Battery monomer and battery device

Technical Field

The utility model relates to the technical field of batteries, in particular to a battery monomer and a battery device.

Background

In the related art, along with the development of battery technology, batteries have the advantages of high energy density, high average output voltage, capability of rapid charge and discharge, long service life, safety, reliability and the like, and the application fields of the batteries are continuously expanded, such as the fields of electronic products, automobiles and electric vehicles, aerospace, micro-electro-mechanical systems, energy storage and the like.

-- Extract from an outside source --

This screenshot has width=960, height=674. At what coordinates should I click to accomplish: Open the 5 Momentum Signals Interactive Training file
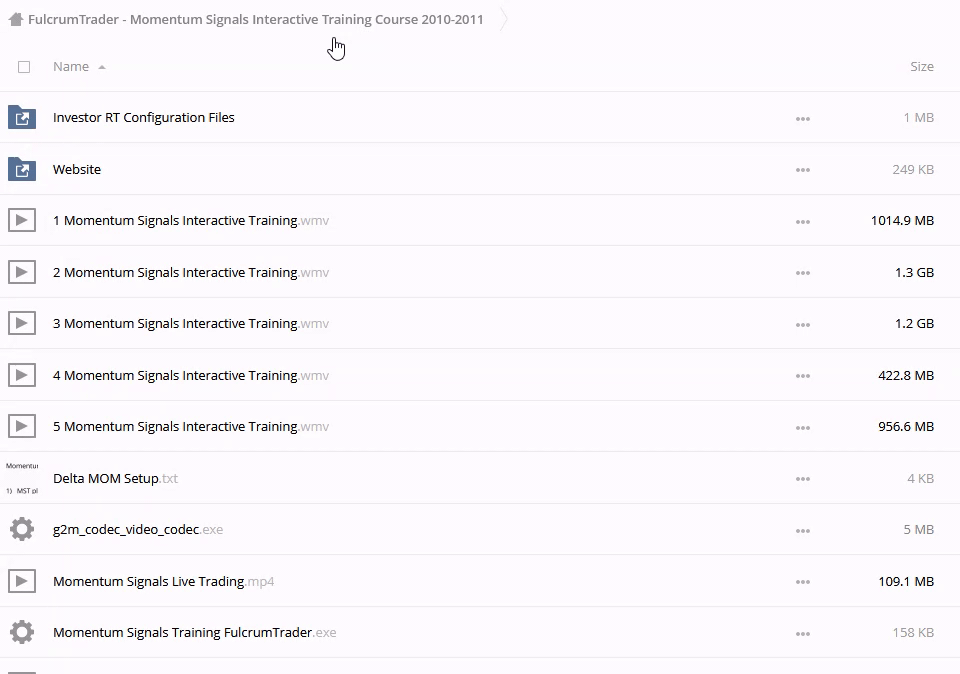point(175,427)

The battery generally comprises a battery core, a shell, a pole post and other parts, when the battery is assembled, the pole post is generally riveted on the shell, and the pole lug of the battery core is connected with the pole post of the battery, for example, the battery is realized by adopting a welding mode and the like. When the tabs are welded, the generated welding heat is accumulated at the riveting positions of the poles, so that the situations of plastic failure and the like can be caused, and the internal resistance of the battery can be increased.

Disclosure of utility model

In view of the above, the present application is directed to a battery cell and a battery device, which are used for at least solving the technical problem of increased internal resistance of the battery caused by the battery assembling and fixing method in the prior art.

In order to achieve the above purpose, the present application provides the following technical solutions:

in a first aspect, the present application provides a battery cell comprising:

the shell comprises a cover plate;

The battery cell is arranged in the shell, and a tab is arranged on the battery cell;

the utmost point post subassembly sets up on the apron includes: the pole is provided with a riveting part, a flanging is formed after the riveting part is assembled with the cover plate, and the riveting part is provided with an electric connection area which is not overlapped with the flanging;

Wherein the tab is electrically connected with the rivet portion, comprising: the electrode lug is directly connected with the electric connection area; and/or the tab is indirectly connected with the electric connection region.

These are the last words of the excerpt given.